Investor perspective:

  • Capital intensity: Large upfront costs mean only well-capitalized players can scale.
  • Schedule risk: Launch and satellite timelines often slip, impacting revenues.
  • Government reliance: Contracts depend heavily on national space budgets and geopolitical priorities.
  • Emerging segments: Growth is strongest in data-driven services such as analytics and communications, not just rockets.

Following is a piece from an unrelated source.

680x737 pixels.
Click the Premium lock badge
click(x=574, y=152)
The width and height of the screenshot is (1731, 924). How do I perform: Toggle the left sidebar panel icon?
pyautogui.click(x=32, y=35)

Where to look (illustrative examples):

  • Launch providers: Rocket Lab (RKLB).
  • Satellite analytics: Planet Labs (PL).
  • Broadband constellations: Telesat (TSAT).
  • Lunar services: Intuitive Machines (LUNR).
  • Prime contractors: Lockheed Martin (LMT).

Risks: Capital-intensive projects, frequent delays, reliance on government contracts, and orbital congestion (risk of collisions and tighter regulation).


4. Quantum technologies

Quantum is being positioned as the next computing leap. While practical quantum computing is years away, near-term opportunities lie in quantum sensing and post-quantum cybersecurity. Governments are committing tens of billions in funding, highlighting its strategic importance.

Investor perspective:

  • Timelines & uncertainty: Competing hardware approaches make it unclear which technology will win out.
  • Funding vs. revenues: Many firms are pre-revenue and dependent on external financing.
  • Ecosystem growth: Partnerships with corporates and governments may drive adoption before profitability.
  • Speculative nature: Potential rewards are huge, but exposure should be sized modestly given uncertainty.

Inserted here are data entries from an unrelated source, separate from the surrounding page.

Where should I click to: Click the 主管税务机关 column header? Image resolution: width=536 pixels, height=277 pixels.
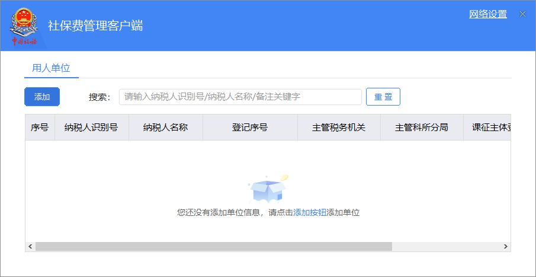tap(338, 127)
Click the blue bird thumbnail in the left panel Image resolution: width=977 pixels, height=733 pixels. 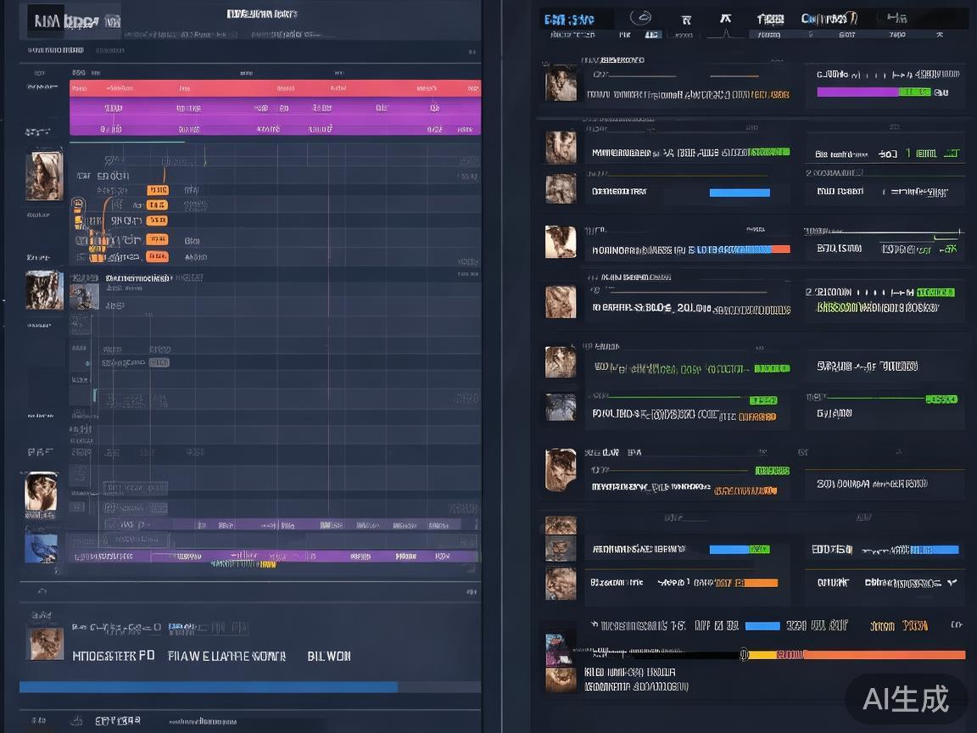[41, 548]
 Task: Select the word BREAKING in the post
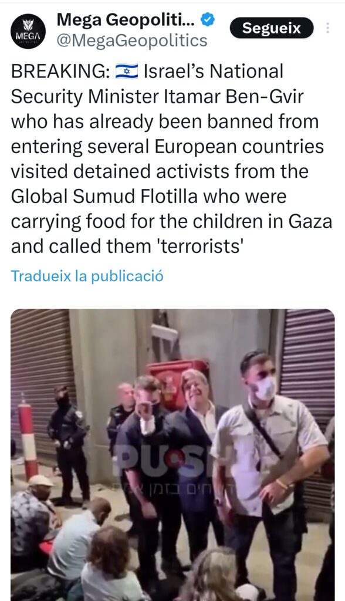[x=60, y=72]
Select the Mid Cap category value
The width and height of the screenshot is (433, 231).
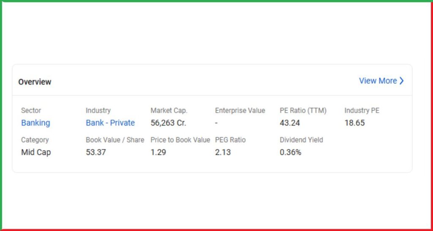click(36, 152)
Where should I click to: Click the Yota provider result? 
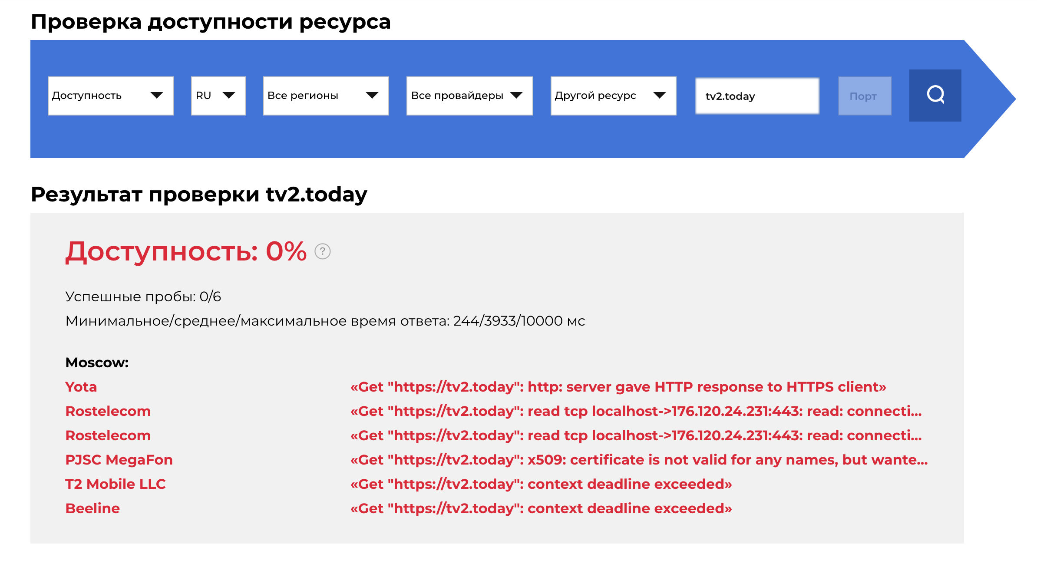(81, 387)
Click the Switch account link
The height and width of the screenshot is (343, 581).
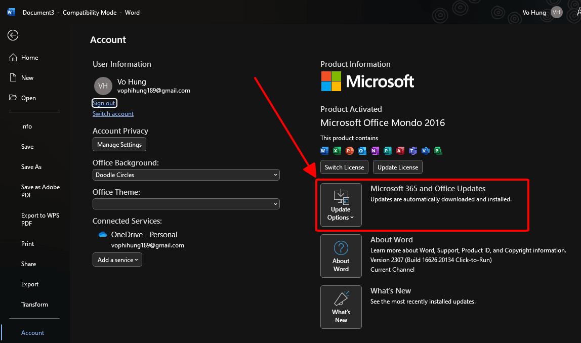click(x=113, y=114)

Where to look (illustrative examples):

  • Computing pioneers: IonQ (IONQ), Rigetti Computing (RGTI).
  • Industrial joint ventures: Honeywell (HON) via Quantinuum.
  • Tech majors: Alphabet (GOOGL), IBM (IBM).

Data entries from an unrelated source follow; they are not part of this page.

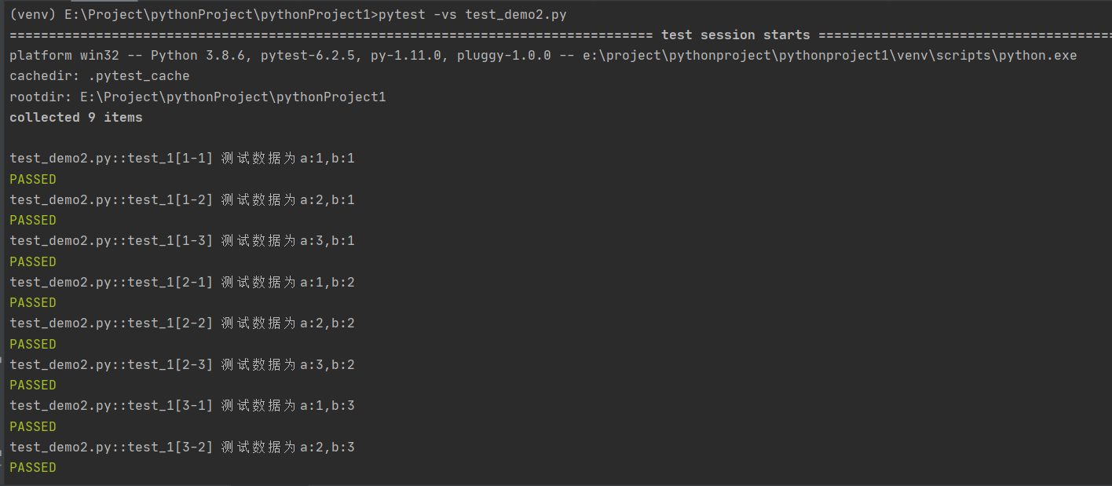Viewport: 1112px width, 486px height.
Task: Click the "test session starts" header text
Action: pos(735,35)
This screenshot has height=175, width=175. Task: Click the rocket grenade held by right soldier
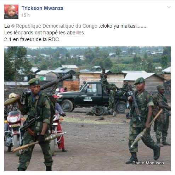click(146, 128)
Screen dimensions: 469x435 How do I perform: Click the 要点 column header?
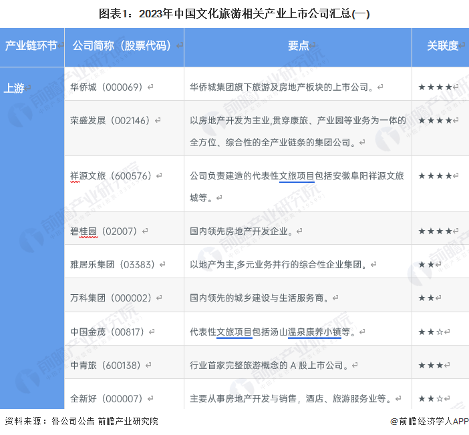click(x=298, y=46)
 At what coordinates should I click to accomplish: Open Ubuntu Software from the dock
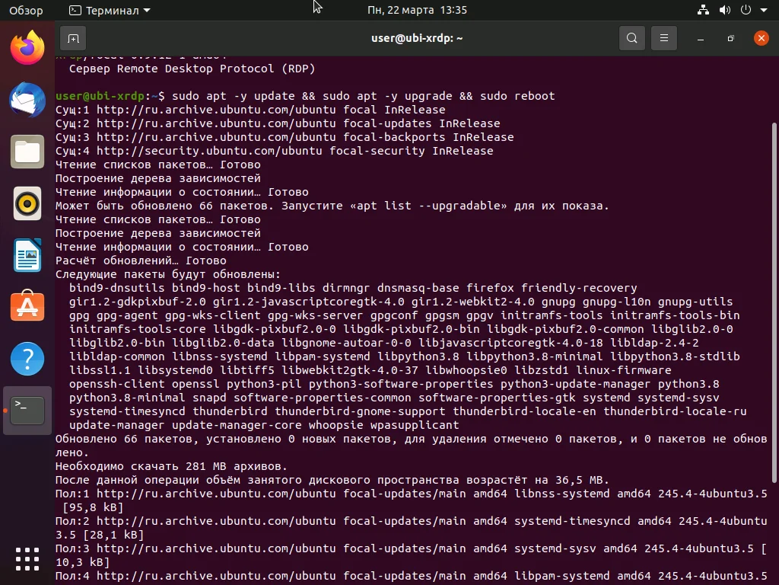(27, 306)
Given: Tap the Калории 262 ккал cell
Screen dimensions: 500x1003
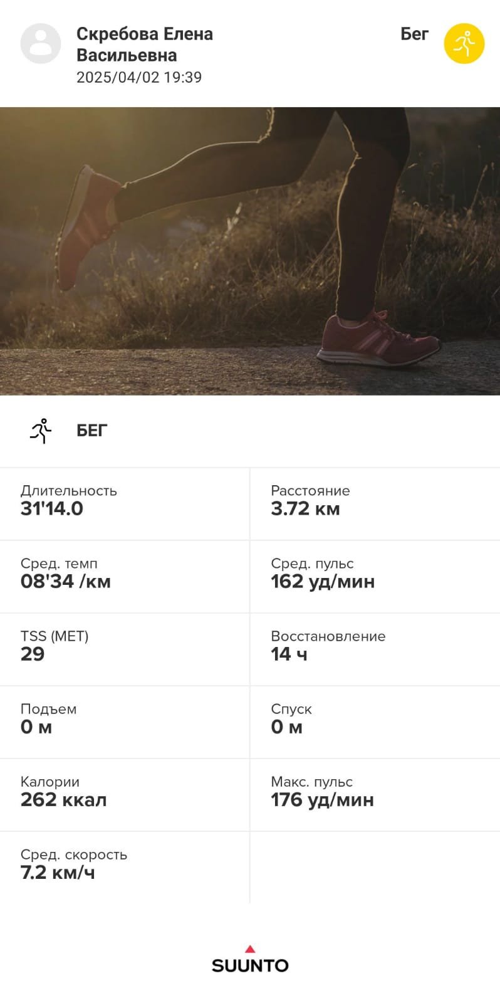Looking at the screenshot, I should pyautogui.click(x=125, y=794).
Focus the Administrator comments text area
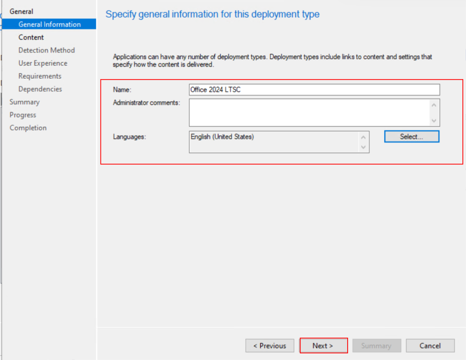Image resolution: width=466 pixels, height=360 pixels. (309, 112)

Risks: Long and uncertain commercialization timelines, heavy reliance on funding, volatile valuations tied to hype cycles, and execution challenges in scaling qubits.


5. Advanced nuclear & energy infrastructure

Electrification, data centers, and climate goals are pushing utilities into record spending on grid upgrades. At the same time, advanced nuclear and small modular reactors (SMRs) are gaining traction as policymakers search for reliable, carbon-free baseload power.

Investor perspective:

  • Grid demand: Utilities are increasing capex on transmission and reliability to meet surging demand.
  • Nuclear’s role: Advanced designs aim to overcome cost and time overruns that plagued traditional reactors.
  • Fuel bottlenecks: HALEU supply chains must scale before SMRs become viable.
  • Infrastructure angle: Engineering and construction firms benefit from long project pipelines, regardless of nuclear rollout speed.

Where to look (illustrative examples):

  • Utilities/operators: Constellation Energy (CEG), NextEra Energy (NEE), Duke Energy (DUK), Dominion Energy (D).
  • Fuel & components: Cameco (CCJ), BWX Technologies (BWXT). Kazatomprom (KAP.LN) is the world’s largest uranium producer, headquartered in Kazakhstan.
  • Engineering & infrastructure: Rolls-Royce (RR.LN) is developing small modular reactors; Mitsubishi Heavy Industries (7011 JP) has advanced nuclear expertise. Siemens Energy (ENR GY), ABB (ABBN SW) are the leaders in transmission and grid modernization.

Risks: Cost overruns, delays, public opposition, regulatory hurdles, and fuel supply constraints. Permitting challenges may also slow grid expansion.


Conclusion: Building portfolios around future frontiers

Investors looking beyond semis and AI should think in ecosystems, not just headline technologies. Each theme has a wide value chain, from hardware suppliers to infrastructure operators, that will see uneven winners and losers. Risks are significant, but so are the potential rewards for patient capital.